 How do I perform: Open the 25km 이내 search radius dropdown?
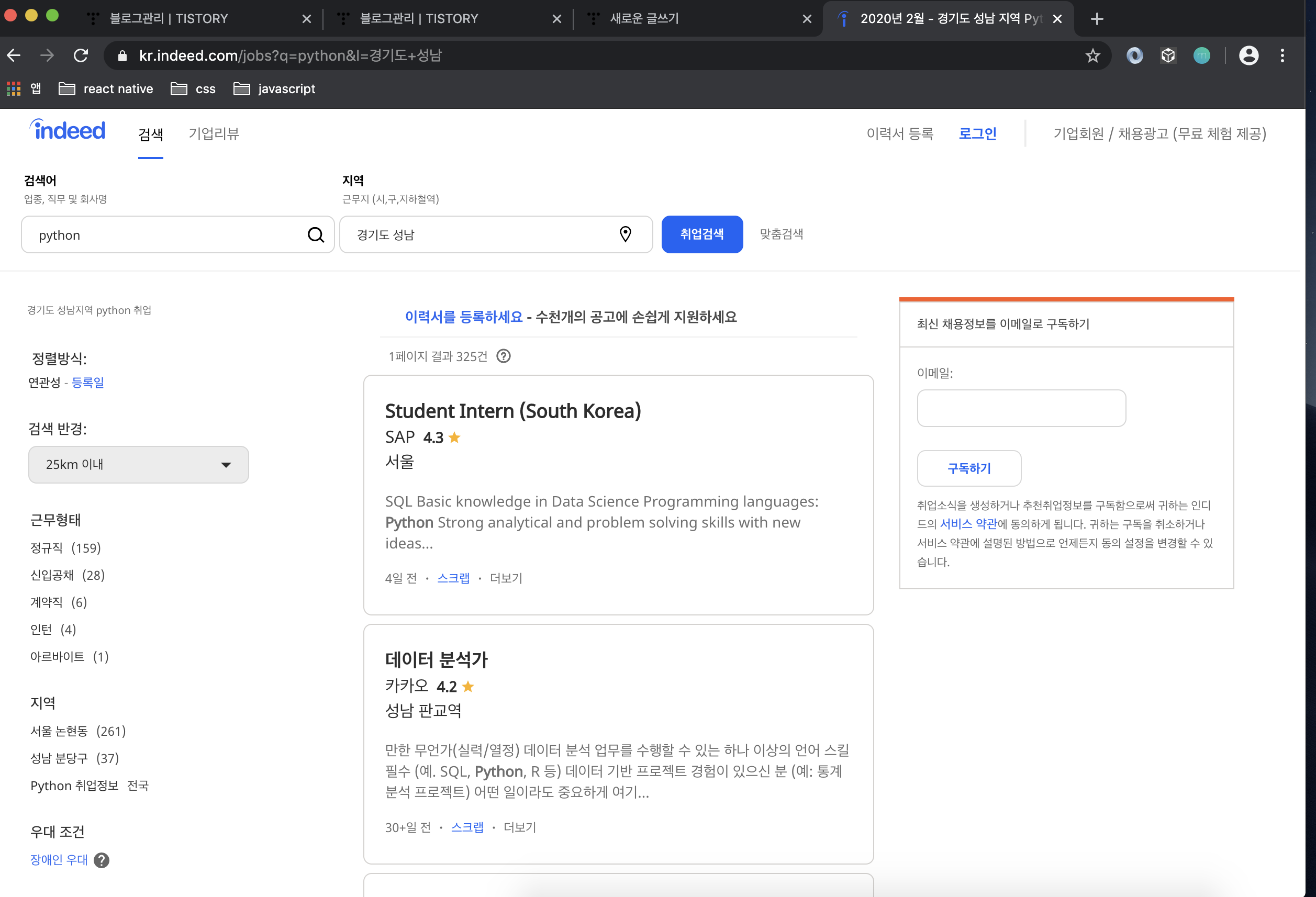138,464
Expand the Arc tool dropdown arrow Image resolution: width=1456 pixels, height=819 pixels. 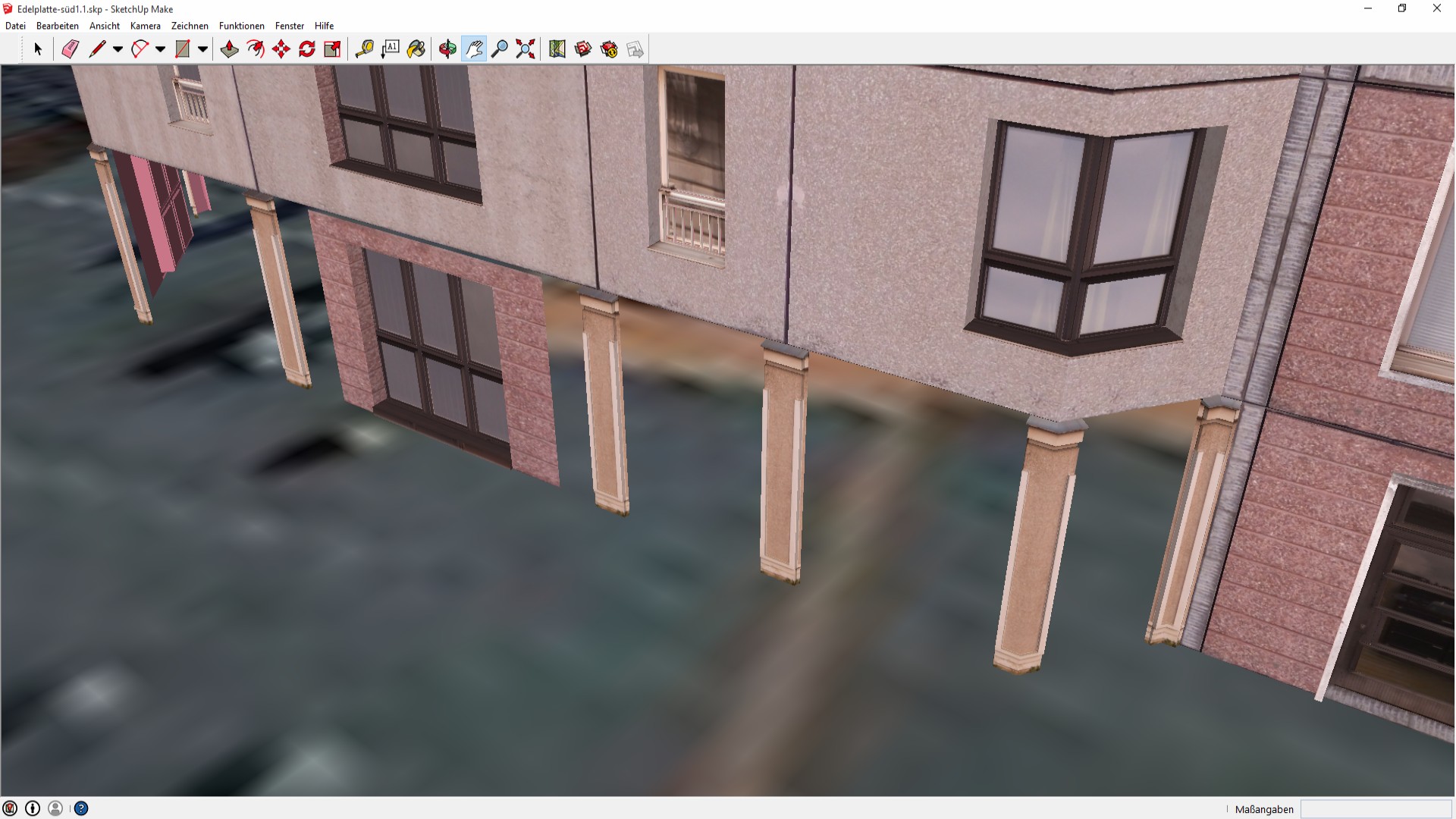pos(160,49)
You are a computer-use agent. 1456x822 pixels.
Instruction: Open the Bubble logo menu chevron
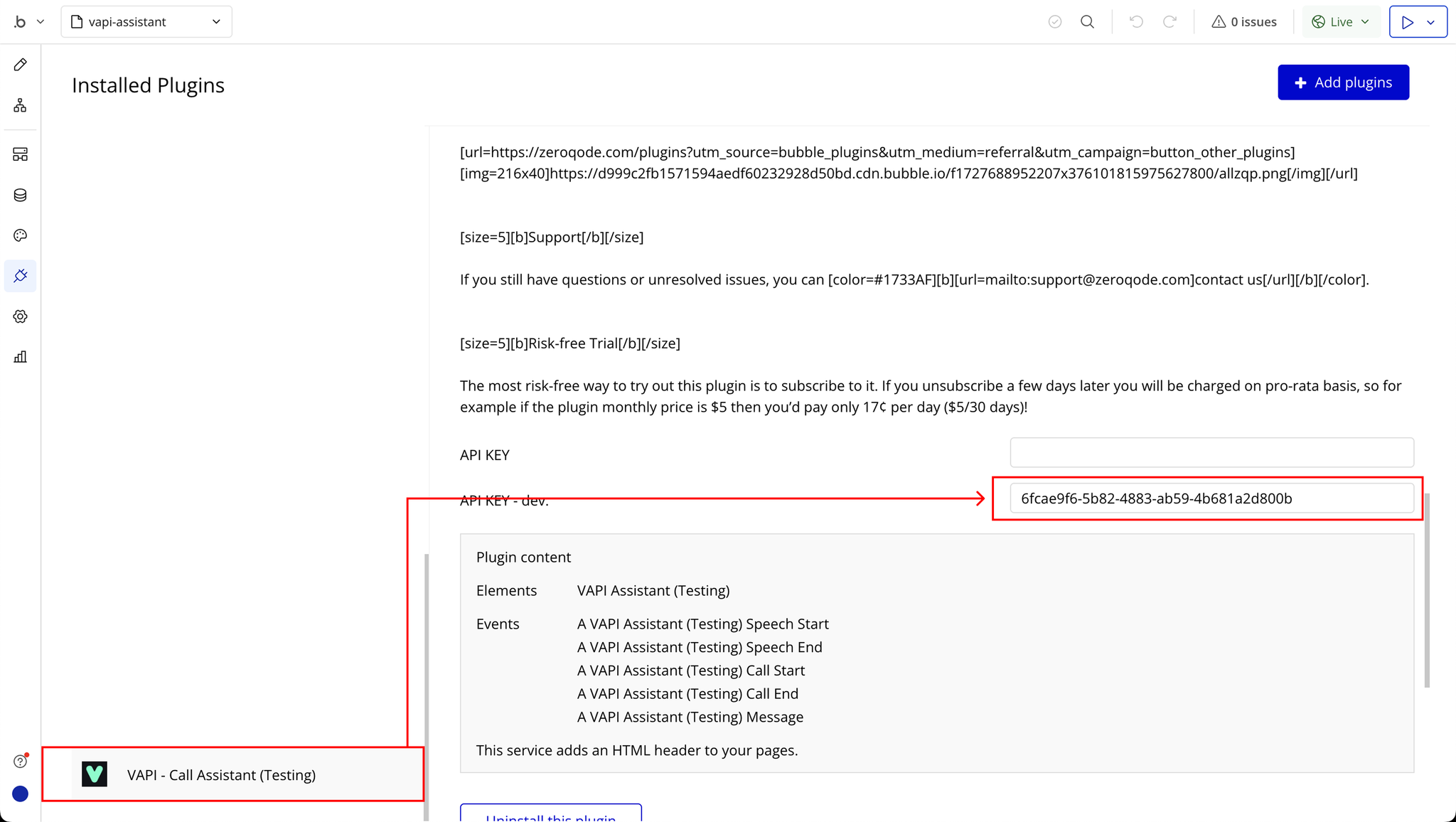click(41, 22)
◇ ◇ ◇ ◇ ◇ ◇ ◇
• About this exercise
Nothing but the lines from the one that contains "You are a computer-use" through the end of the material above is to be reproduced, exactly and without pictures.

• Solution to this problem
You are a computer-use agent. 1456x822 pixels.
Instruction: Open the Bubble logo menu chevron
click(41, 22)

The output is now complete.